Après le droit à la paresse contre la réforme des retraites, voici le droit au chèque Nutella pour préserver sa consommation

Inflation oblige, tout le monde grogne contre le gouvernement. Très bien, mais si on laissait au consommateur le droit de donner son avis entre ce qu’il a envie et ce qu’il peut acheter?

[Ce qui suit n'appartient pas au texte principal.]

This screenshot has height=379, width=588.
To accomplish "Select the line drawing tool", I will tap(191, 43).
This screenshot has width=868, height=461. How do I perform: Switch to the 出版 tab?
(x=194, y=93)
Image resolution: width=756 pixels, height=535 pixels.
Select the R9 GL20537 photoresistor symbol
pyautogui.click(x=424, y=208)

La concurrence existe encore dans ce pays.
La liberté du consommateur
Ce jour-là, j’ai compris que la fronde populaire encouragée par des responsables politiques et par quelques médias revendiquait pour tous, un droit absolu à consommer du Nutella alors que la célèbre pâte à tartiner était devenue inabordable.

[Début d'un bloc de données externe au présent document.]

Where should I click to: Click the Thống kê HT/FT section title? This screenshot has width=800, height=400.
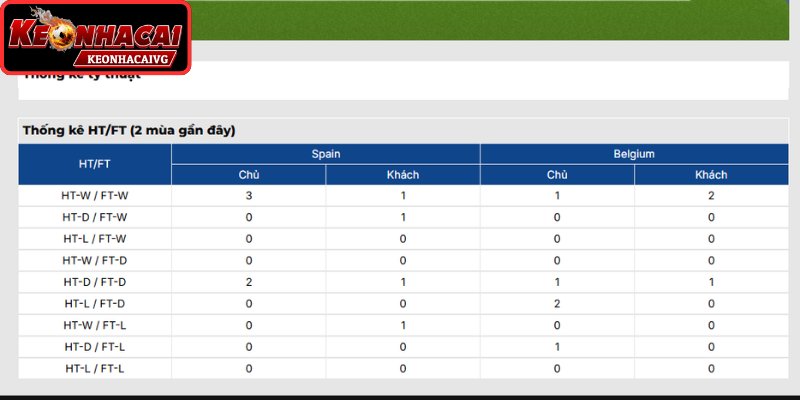pyautogui.click(x=129, y=131)
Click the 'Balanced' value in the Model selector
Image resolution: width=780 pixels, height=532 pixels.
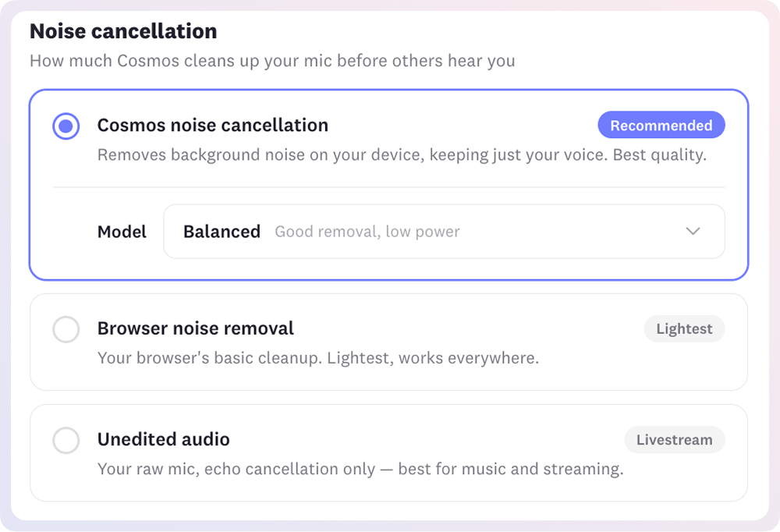[x=222, y=232]
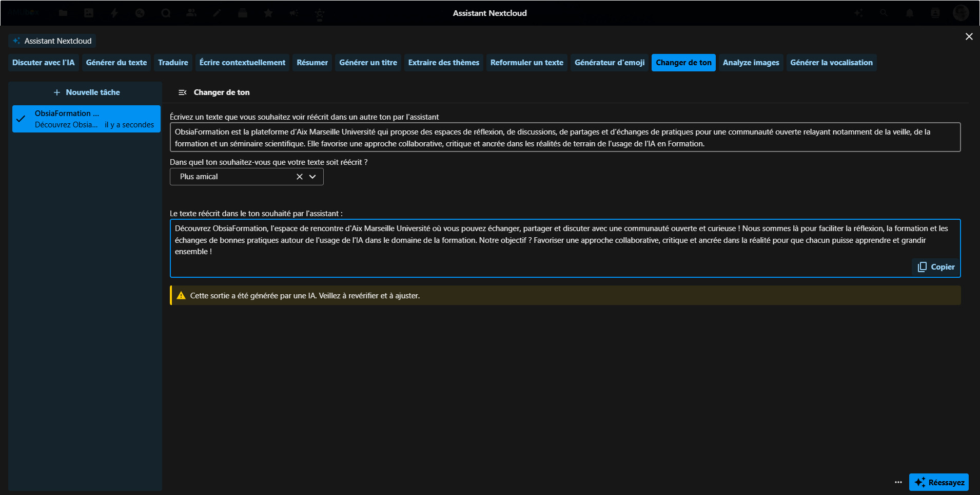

En suggérant que le consommateur n’était pas obligé de consommer de la pâte à tartiner, je me suis attiré les foudres de la doxa … que n’ai-je entendu sur les réseaux sociaux, que n’avais-je pas dit d’incongru aux oreilles sensibles des clients de Lidl ou de Leclerc? Ça se passait sur CNews, dans la fièvre d’un débat chez Jean Marc Morandini sur l’inflation, fin de semaine dernière.
Je n’avais pourtant rien dit d’autre que de rappeler qu’un client est libre de ses actes d’achats. De ses choix. Qu’il existe même des organisations qui l’aident en l’éclairant sur ses choix : 60 Millions de consommateurs ou que choisir .. ça existe encore !

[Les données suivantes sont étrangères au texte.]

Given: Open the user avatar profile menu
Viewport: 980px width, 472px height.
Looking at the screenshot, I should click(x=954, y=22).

A l’époque du lancement des Restos du cœur, Coluche, qui avait pressenti cette immaturité disait : « donnez-moi la liste de vos besoins, je vous dirai ce dont vous pouvez vous passez. »
Parce que revendiquer un droit au Nutella quelles que soient les conditions de prix, c’est méconnaitre l’essentiel des mécanismes économiques.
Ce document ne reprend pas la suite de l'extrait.